### Goal of the exercise
Update the part of the material that opens with the line containing "666x435 pixels." and runs through the end of the material, replacing "blue" with "gray" and leaving everything else unchanged. Omit the pictures from your answer.

(Word and item position data)
## BEGIN

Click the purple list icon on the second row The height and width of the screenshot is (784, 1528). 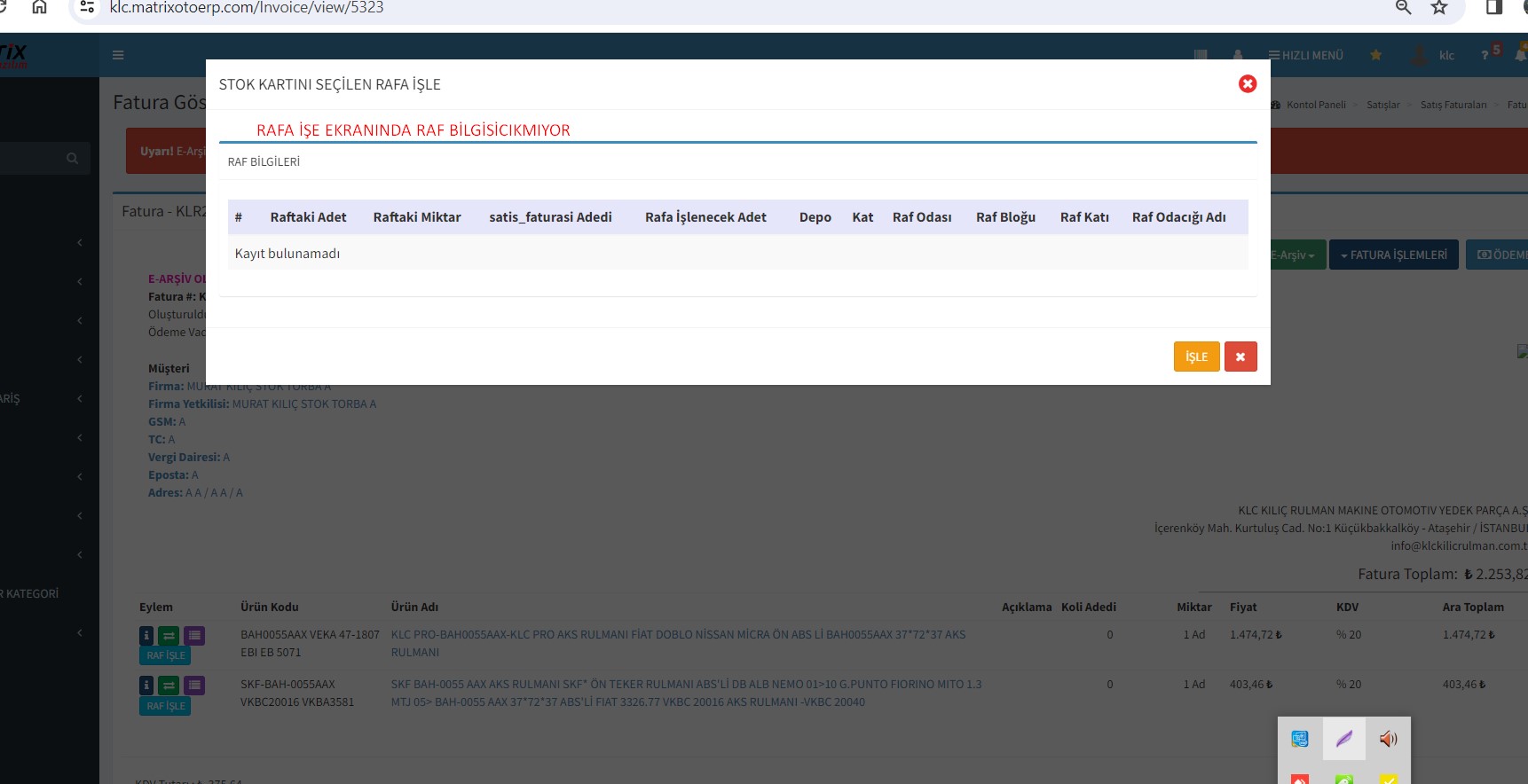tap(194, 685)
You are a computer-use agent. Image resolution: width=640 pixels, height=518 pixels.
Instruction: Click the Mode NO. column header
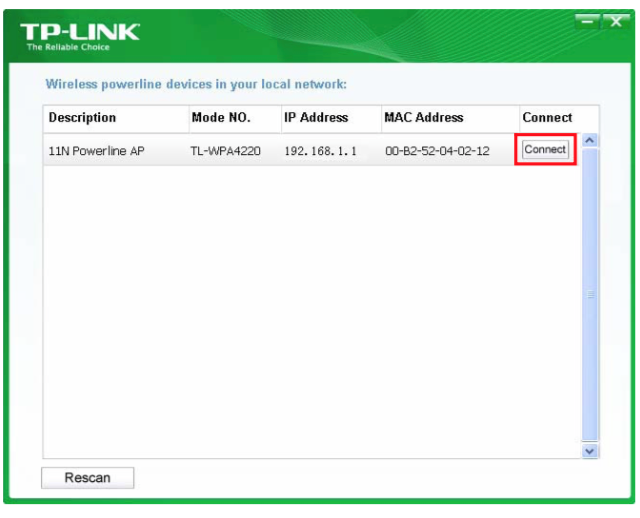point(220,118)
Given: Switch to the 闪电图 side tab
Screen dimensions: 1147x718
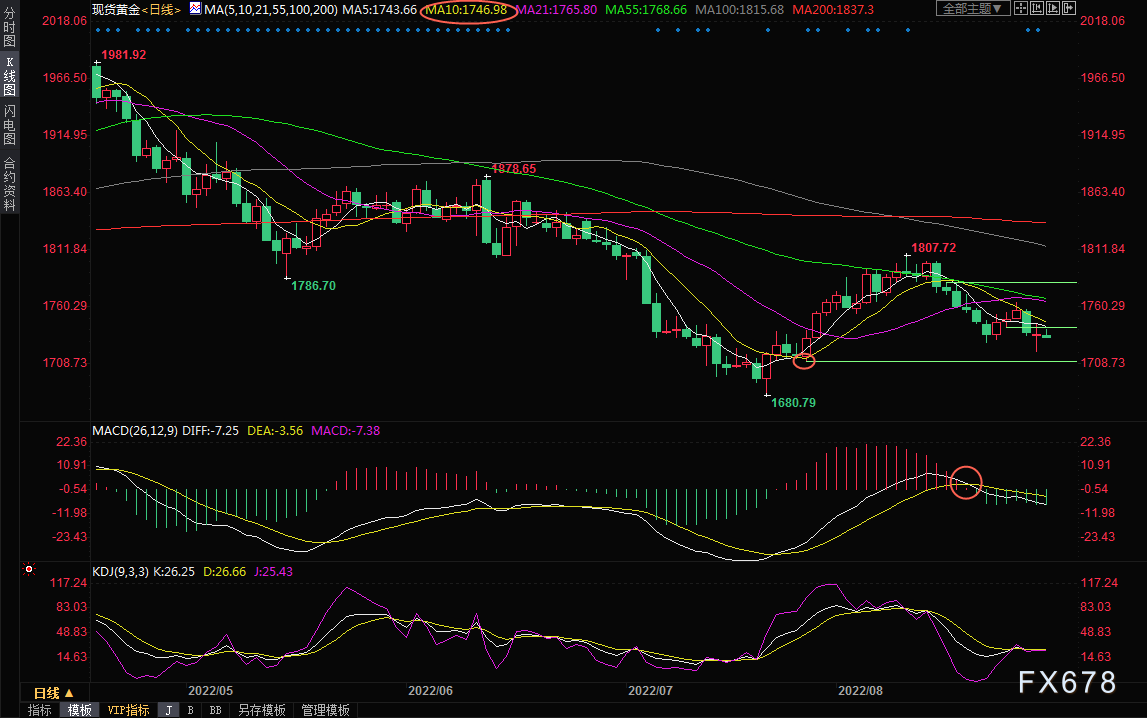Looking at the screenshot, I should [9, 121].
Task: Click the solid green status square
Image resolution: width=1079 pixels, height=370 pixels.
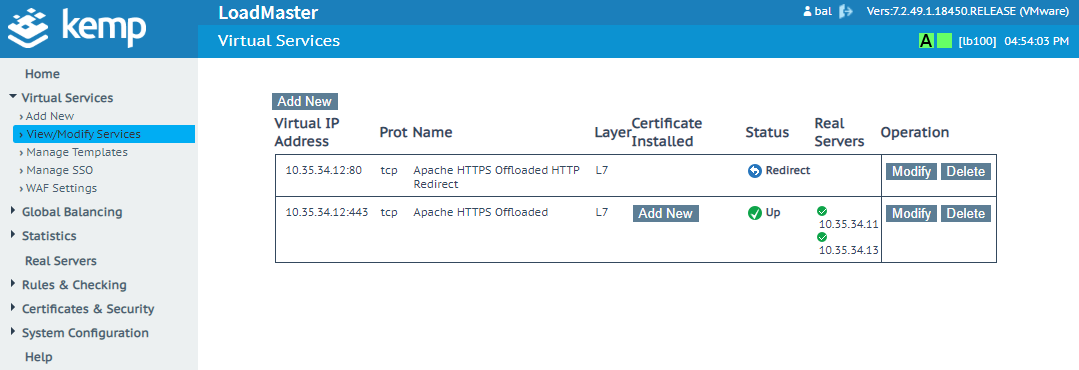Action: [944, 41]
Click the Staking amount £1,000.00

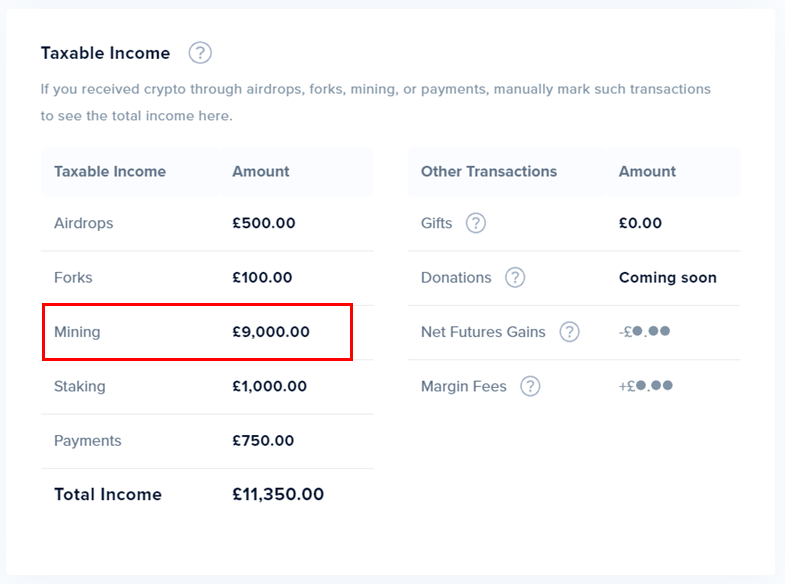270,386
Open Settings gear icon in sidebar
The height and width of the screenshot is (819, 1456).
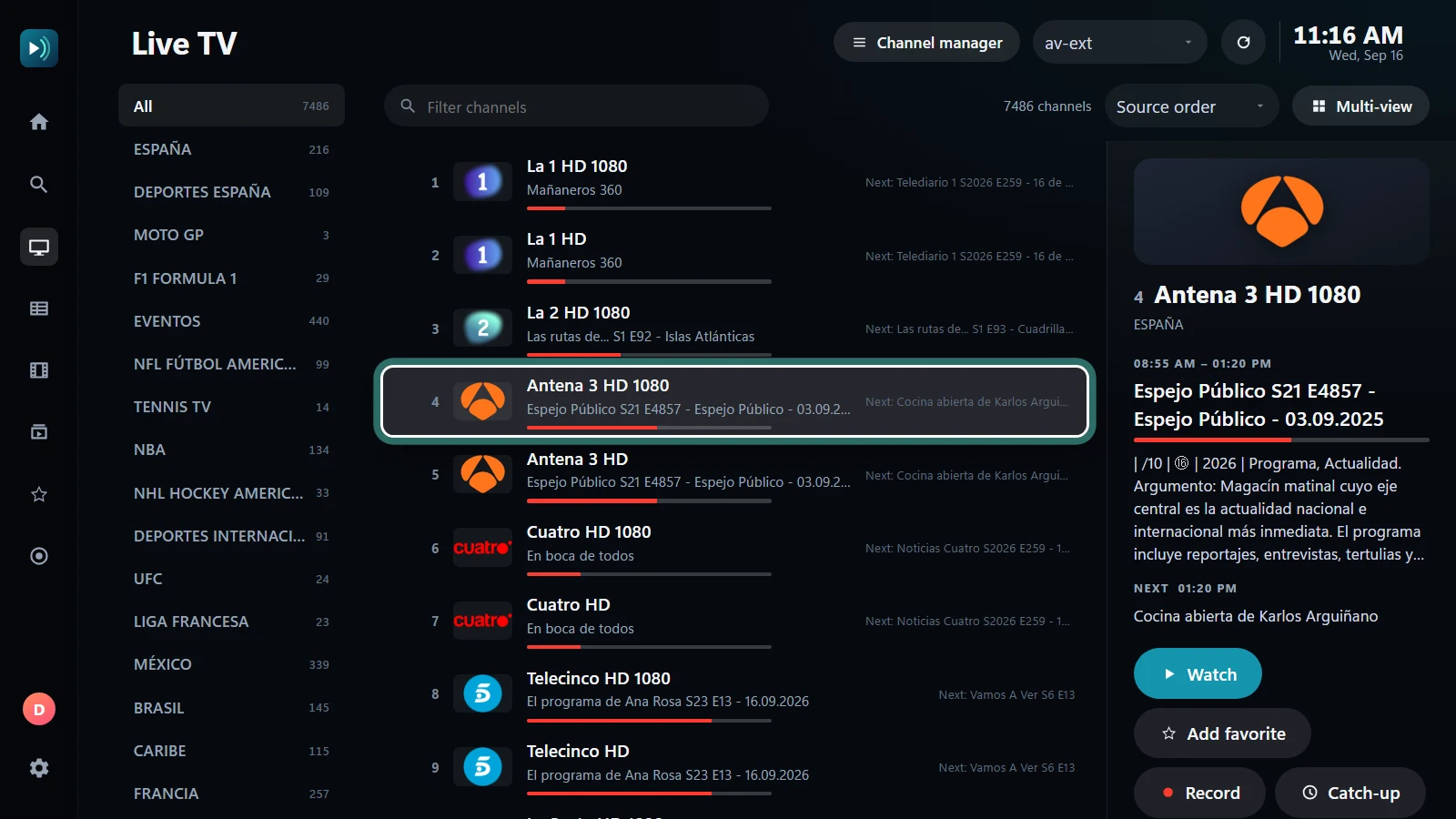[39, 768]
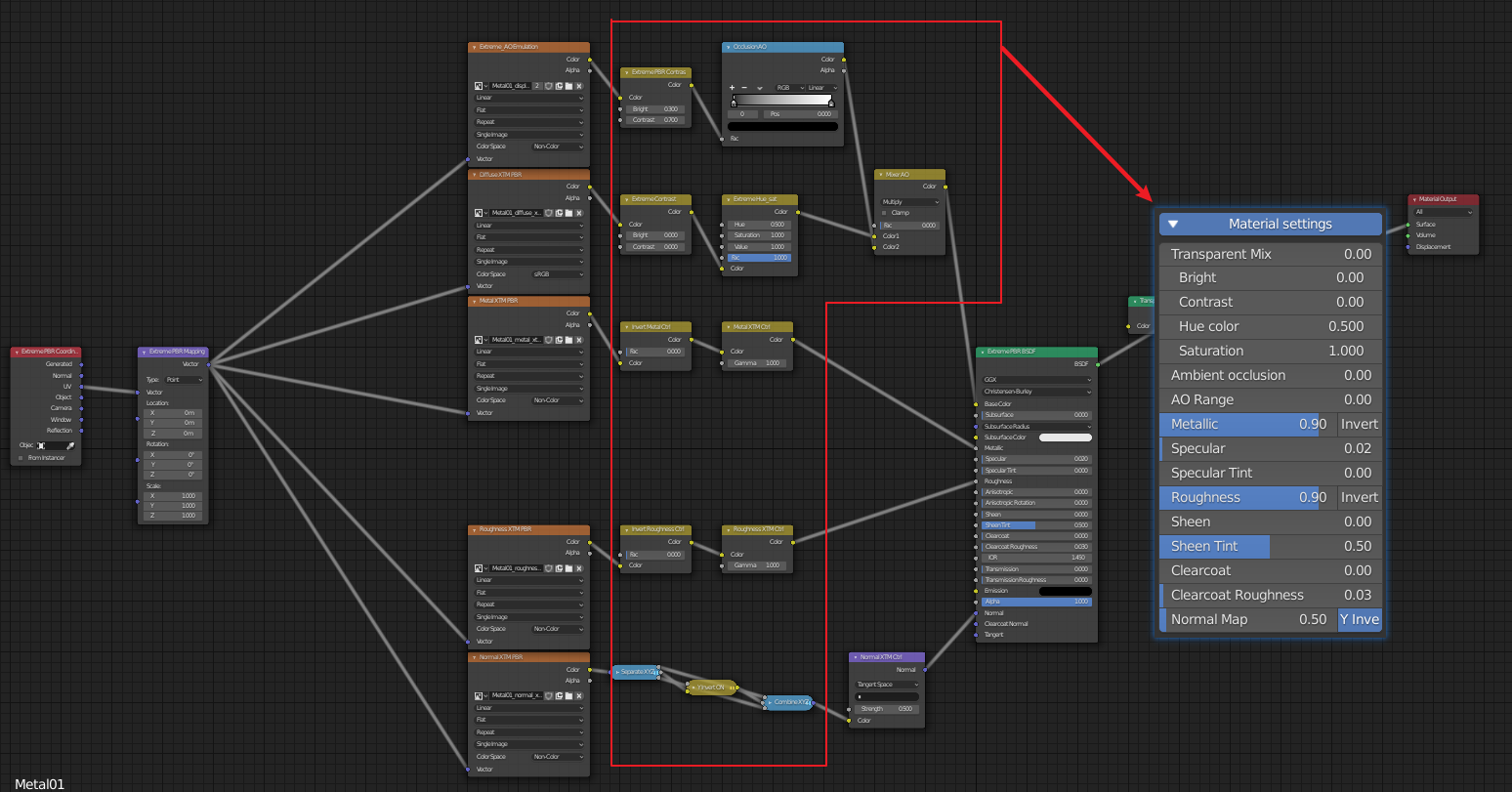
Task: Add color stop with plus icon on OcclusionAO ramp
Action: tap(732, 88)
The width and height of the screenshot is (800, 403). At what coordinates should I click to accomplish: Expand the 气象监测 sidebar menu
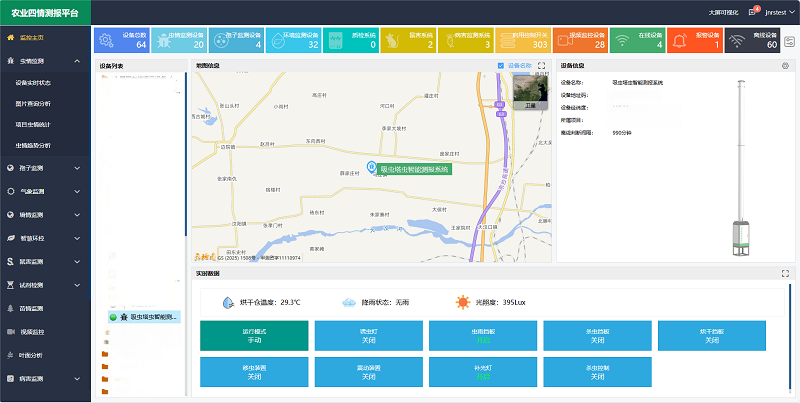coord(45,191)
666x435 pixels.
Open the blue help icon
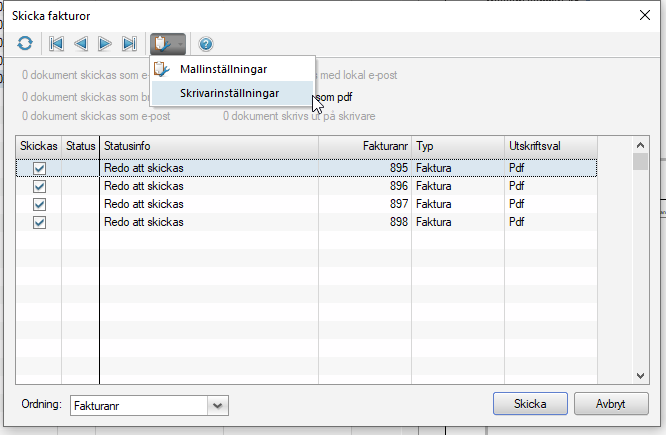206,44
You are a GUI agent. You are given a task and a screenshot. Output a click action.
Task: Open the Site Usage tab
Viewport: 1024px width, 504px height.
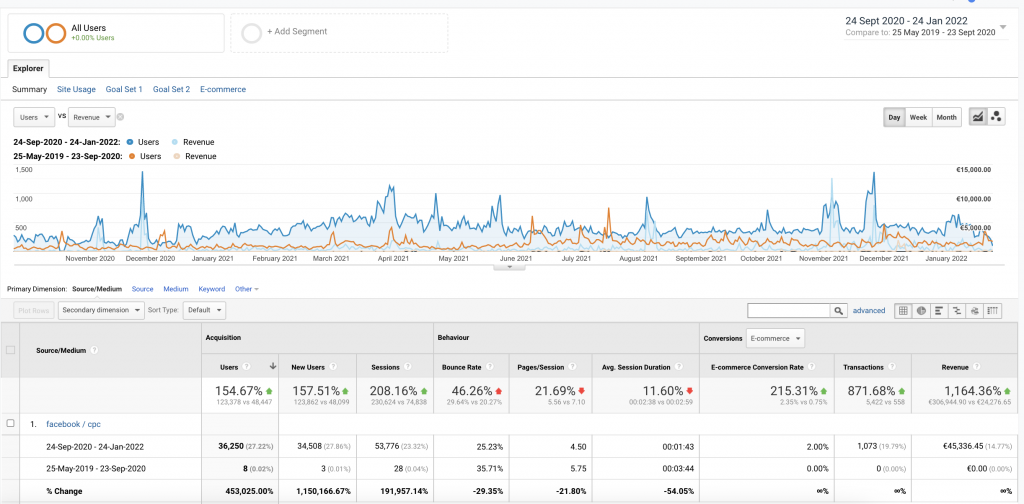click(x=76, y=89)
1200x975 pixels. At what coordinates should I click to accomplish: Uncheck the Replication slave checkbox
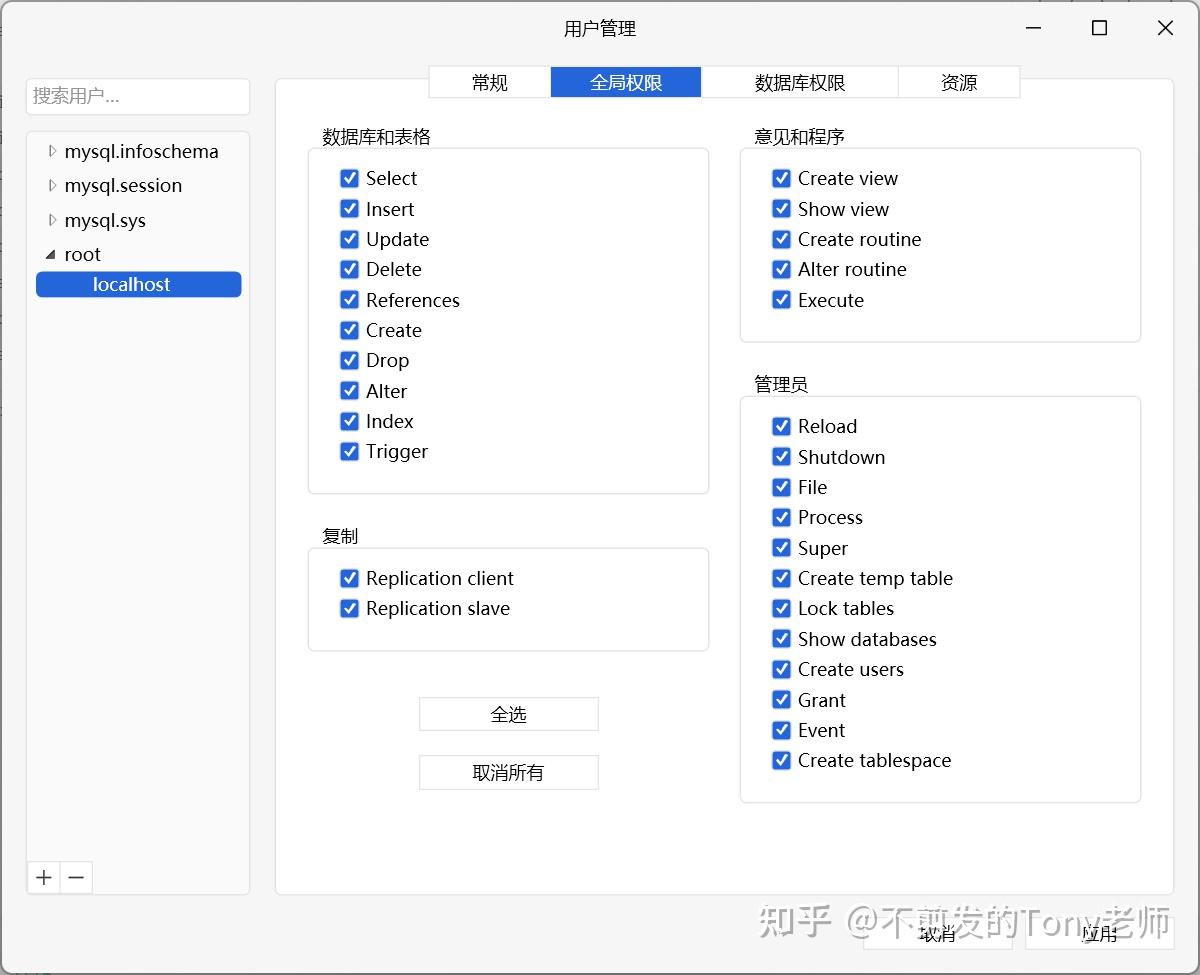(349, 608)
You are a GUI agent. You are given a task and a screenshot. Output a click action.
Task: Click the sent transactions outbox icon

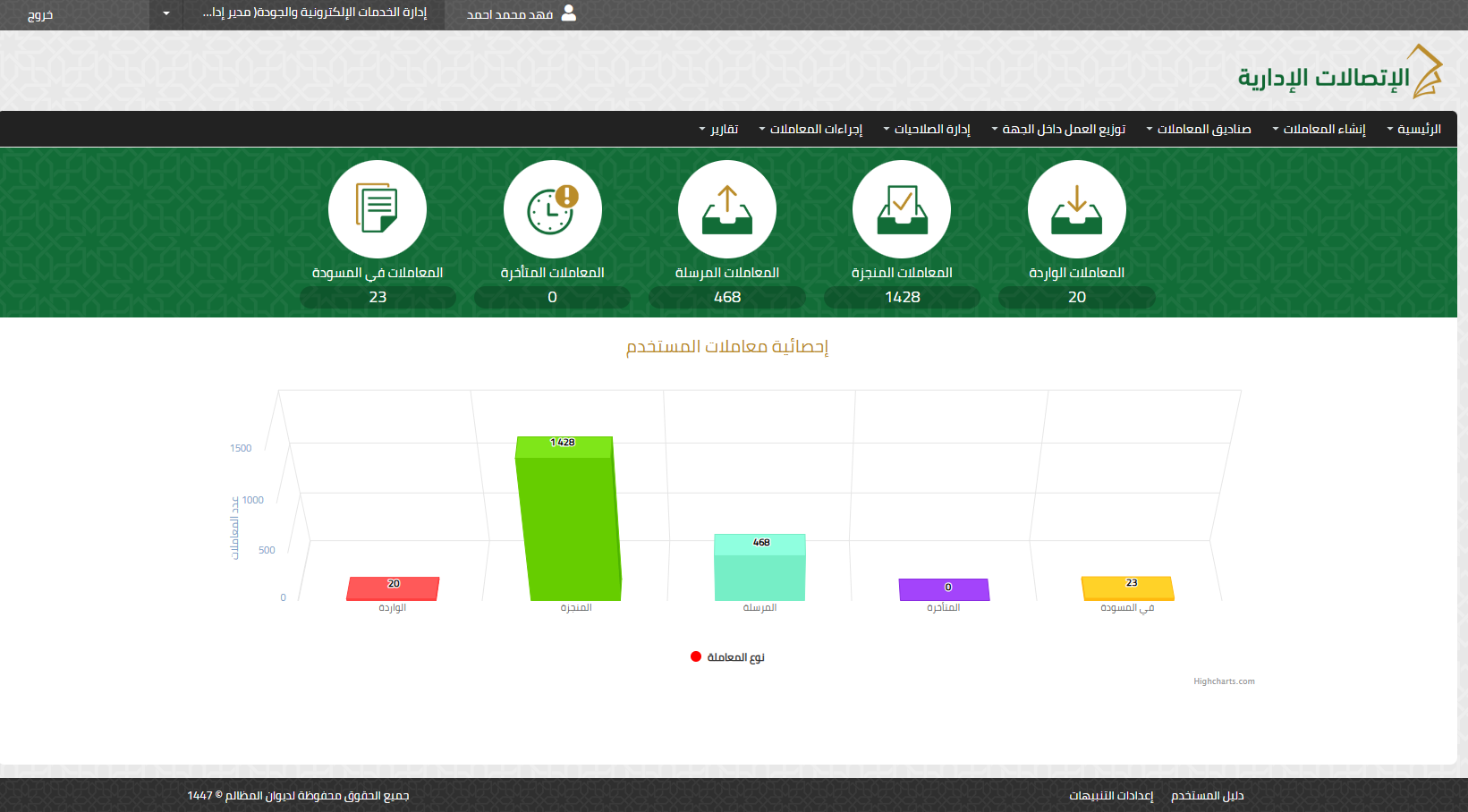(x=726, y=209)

## END

### Exercise response
666x435 pixels.
Open the gray help icon
206,44
You are a GUI agent. You are given a task and a screenshot. Output a click action.
Task: Open the Site Usage tab
Viewport: 1024px width, 504px height.
click(x=76, y=89)
1200x975 pixels. At what coordinates should I click to accomplish: Uncheck the Replication slave checkbox
(349, 608)
You are a GUI agent. You are given a task and a screenshot. Output a click action.
Task: Click the sent transactions outbox icon

(x=726, y=209)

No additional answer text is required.